昨夜は道の駅美濃にわか茶屋で二夜連続の車中泊でしたが、疲労と羽毛布団のお陰で氷点下でも快眠!白川郷からの一般道はお店がほとんど無くて晩飯にありつけるか心配でしたが、岐阜で展開しているゲンキーというスーパーが激安で、翌日の昼飯分くらいまでたっぷり補給できました。

 朝七時に再び三井山に戻り、機材を担いで10分ほどの山登り。小さいながら先日登った高尾山よりもよっぽど山っぽいのはもともと山城だったからだそうで、当時土岐氏が治めていたものを織田信長のお父さんが攻め落としたらしい。今では岐阜基地はもちろん岐阜市街地や遠く名古屋まで望める眺望だけでなく、古墳や貯水池もあってバラエティ豊かな憩いの場と言えましょう。

 また岐阜基地は飛行開発実験団という試験部隊のベースであり、全国で活躍している航空自衛隊運用機のプロトタイプや初号機が、各種テスト用に運用されております。昨日に引き続きヒーヒー言いながら登頂後基地エプロンを凝視すると、今日はファントムが三機も整列!早くも祭りの予感に武者振るいしつつ望遠レンズをセットしていると、通常1stフライトよりもかなり早い7時半に、一機のファントムがタキシーウェイへ踊り出す様子を確認しました。

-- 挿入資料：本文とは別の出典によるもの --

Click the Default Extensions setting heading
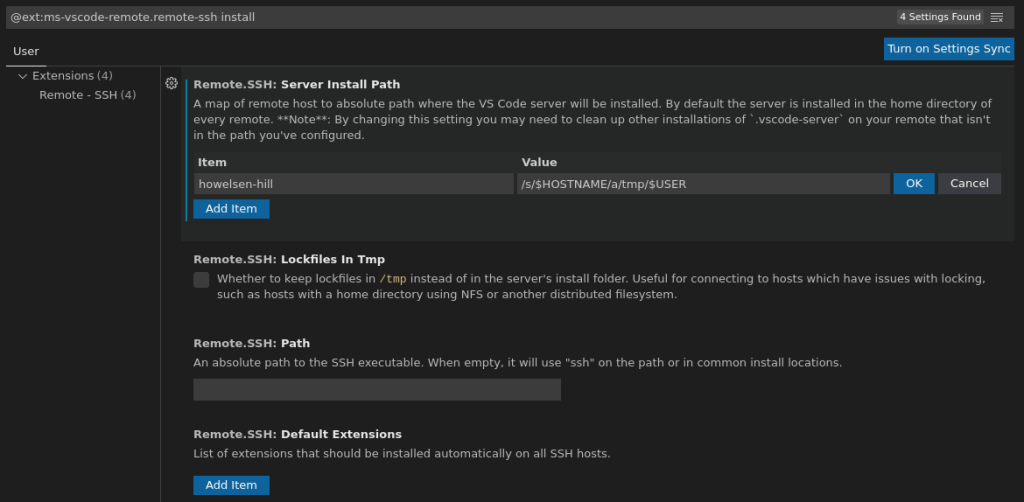Screen dimensions: 1024x502 297,435
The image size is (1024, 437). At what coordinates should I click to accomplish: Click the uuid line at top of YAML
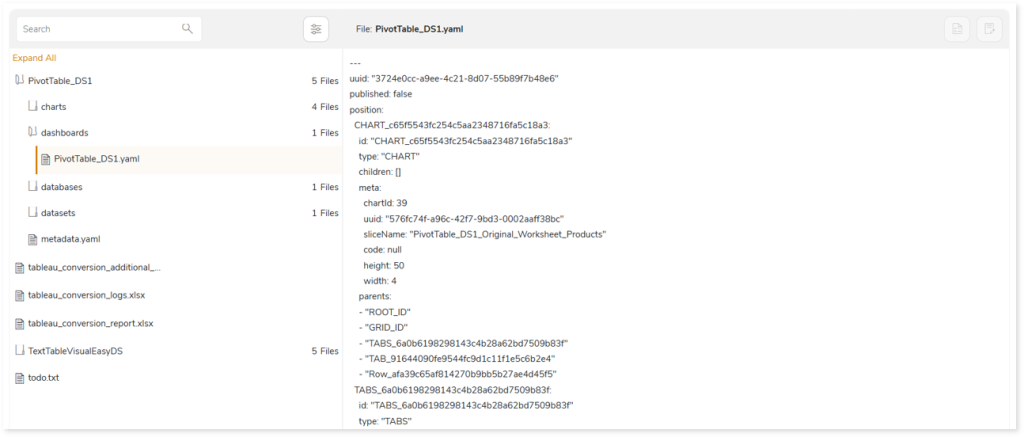click(453, 78)
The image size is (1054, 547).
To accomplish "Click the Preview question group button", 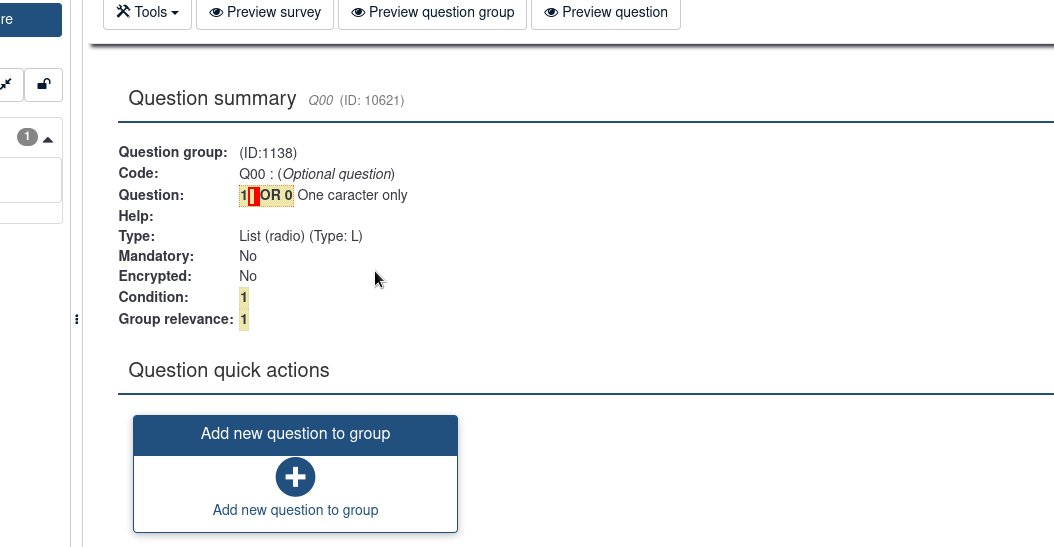I will click(432, 13).
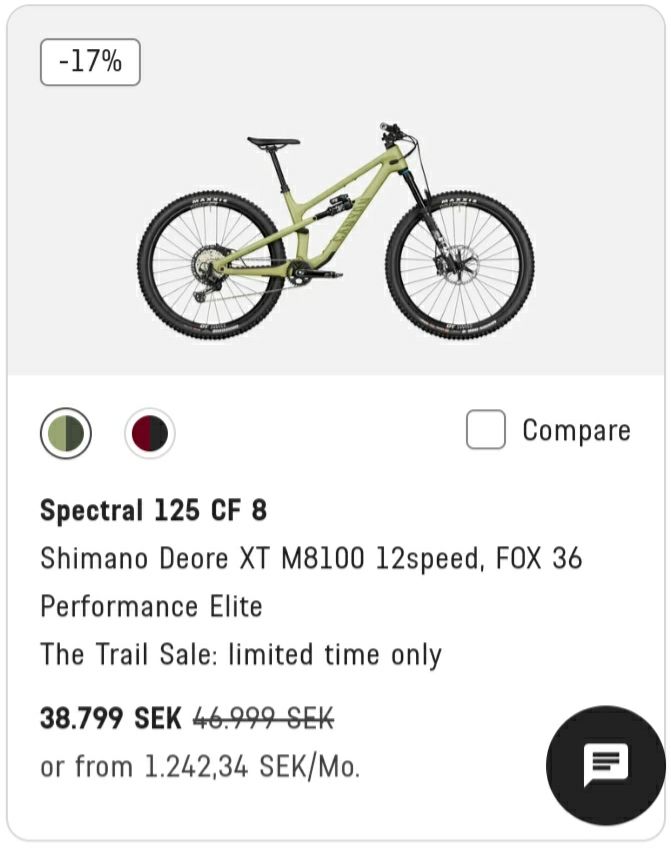Click the Performance Elite text line
This screenshot has width=671, height=848.
tap(151, 606)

 ついに残り少ないファントムの飛翔を収められるかとドキドキしながらファインダーを見つめると、グングン高度を上げてこちらに近づくファントムは、まさかの301号機!!!知る人ぞ知るレガシー・ファントムで、三菱重工のライセンス生産でなく近代化改修も施していない、米国マクダネル・ダグラス社製の純粋EJ型!初号機かつ飛実特別塗装を施したファントム・オブ・ファントムという伝説の機体だったのです。

 しかも三本タンクの遠征仕様で、Twitterによると結局この後百里基地まで飛行して翌日帰還したのですが、SNSによれば最後のファントム飛行隊が巣立った基地へのお別れ飛行だったのではないかという推測でした。貴重な瞬間に立ち会えて、岐阜遠征の目的が完遂された事をしみじみと噛み締めつつ、あとはビクトリー・ラン。昨日に引き続きF-2やF-15、T-4にC-1初号機、KC-767まで拝めました。疲れを溜めないままどのタイミングで撤収するかが肝ですが、喜びも束の間、これまで息を潜めていた雪が猛烈な勢いで降り出し、眼下の光景が霞むほど。これはもう午後の訓練はキャンセルだろうなと判断し、以前名古屋空港を訪れた際訪問し損ねた、岐阜かかみがはら航空宇宙博物館へ行くことに。

 車で数分の博物館もほとんど客がおらず、あわよくば建物の屋上展望所から監視を続けようと思いましたが、やはりこの荒天が尾を引き当然の如く閉鎖。諦めて望遠とレシーバーをぶら下げたまま、ピカピカの状態で展示されている展示機を見渡します。やはり非凡な縁(非縁)を感じるのは、日本に一機しかない帝国陸軍三式戦闘機「飛燕」の復元実機。2015年まで知覧特攻平和会館に展示されていた機体が川崎重工岐阜工場へ里帰りし、充分な修復作業を経て目玉として展示されていました。知覧での鮮やかな塗装とは異なり、ジュラルミン剥き出しの荒々しさは、戦争遺跡としての迫力を存分に見せ付けます。参考機体のフォッケウルフよりも秀でた性能を出しながら複雑な液冷エンジンの整備が追いつかず、悲運を迎えた戦闘機。生まれた地に戻り、安息の眠りに落ちたかのようでした。